• **Prompt**
Where the records below show a line containing "Дитячі зручні крокси", start copying; end with the line containing "Контакти (490, 245)", and copy it too.
━━━━━ The input
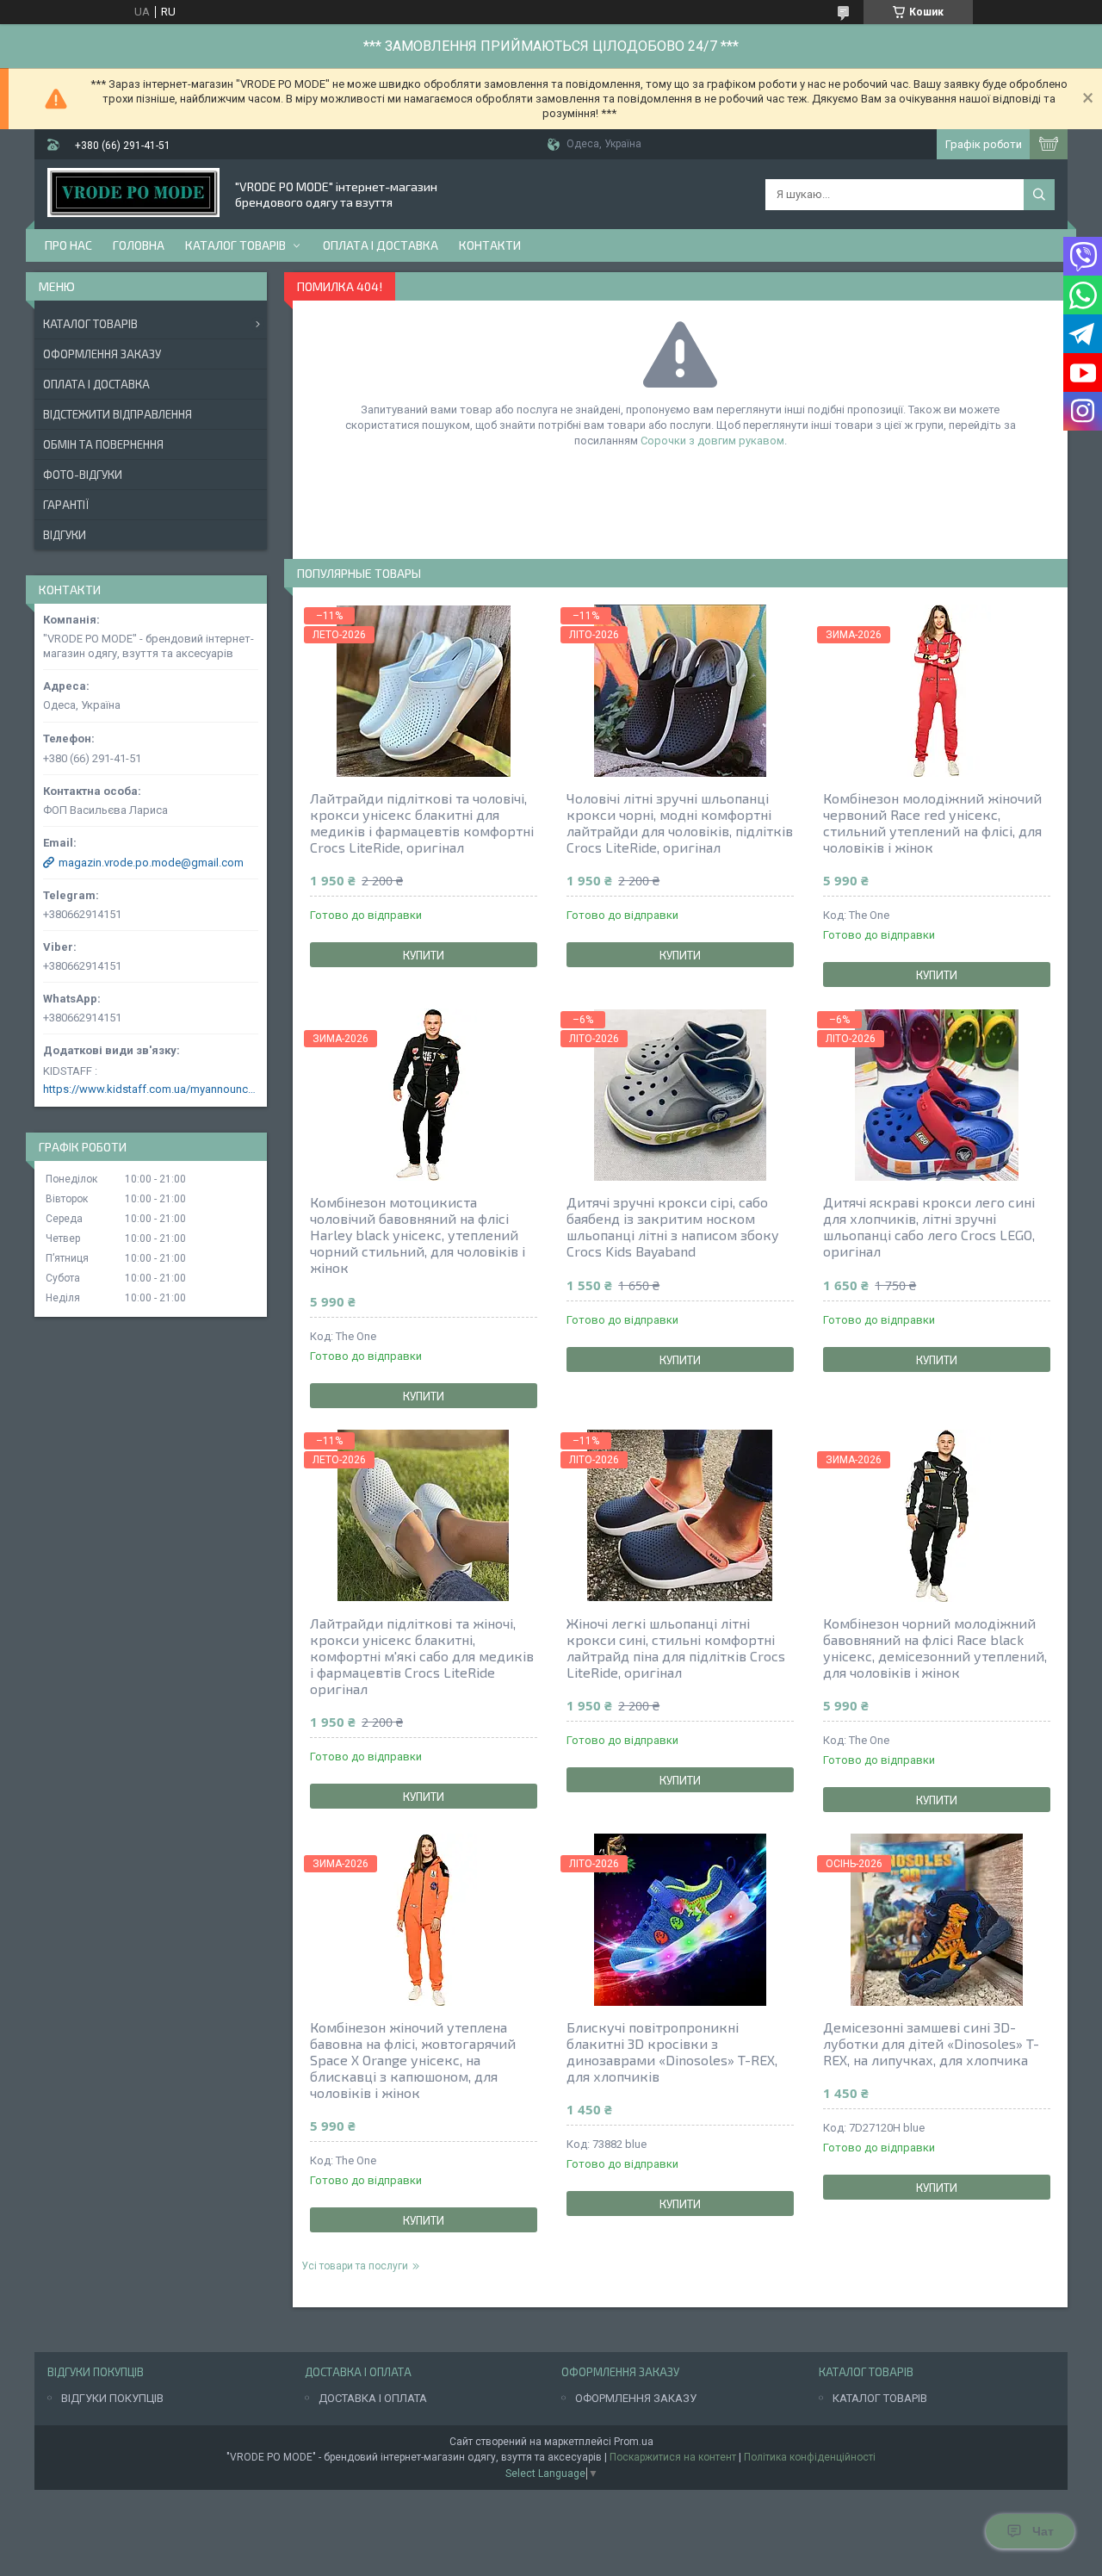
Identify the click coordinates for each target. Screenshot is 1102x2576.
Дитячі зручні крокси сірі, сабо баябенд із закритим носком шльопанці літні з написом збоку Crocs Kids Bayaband (672, 1226)
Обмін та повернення (103, 444)
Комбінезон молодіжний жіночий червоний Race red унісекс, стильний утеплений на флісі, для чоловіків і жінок (932, 822)
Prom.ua (633, 2442)
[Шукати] (1039, 194)
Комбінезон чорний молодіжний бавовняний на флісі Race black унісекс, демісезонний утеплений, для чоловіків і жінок (935, 1647)
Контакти (490, 245)
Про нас (68, 245)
━━━━━━━━━━
• **Task answer**
Дитячі зручні крокси сірі, сабо баябенд із закритим носком шльопанці літні з написом збоку Crocs Kids Bayaband (672, 1226)
Обмін та повернення (103, 444)
Комбінезон молодіжний жіночий червоний Race red унісекс, стильний утеплений на флісі, для чоловіків і жінок (932, 822)
Prom.ua (633, 2442)
[Шукати] (1039, 194)
Комбінезон чорний молодіжний бавовняний на флісі Race black унісекс, демісезонний утеплений, для чоловіків і жінок (935, 1647)
Контакти (490, 245)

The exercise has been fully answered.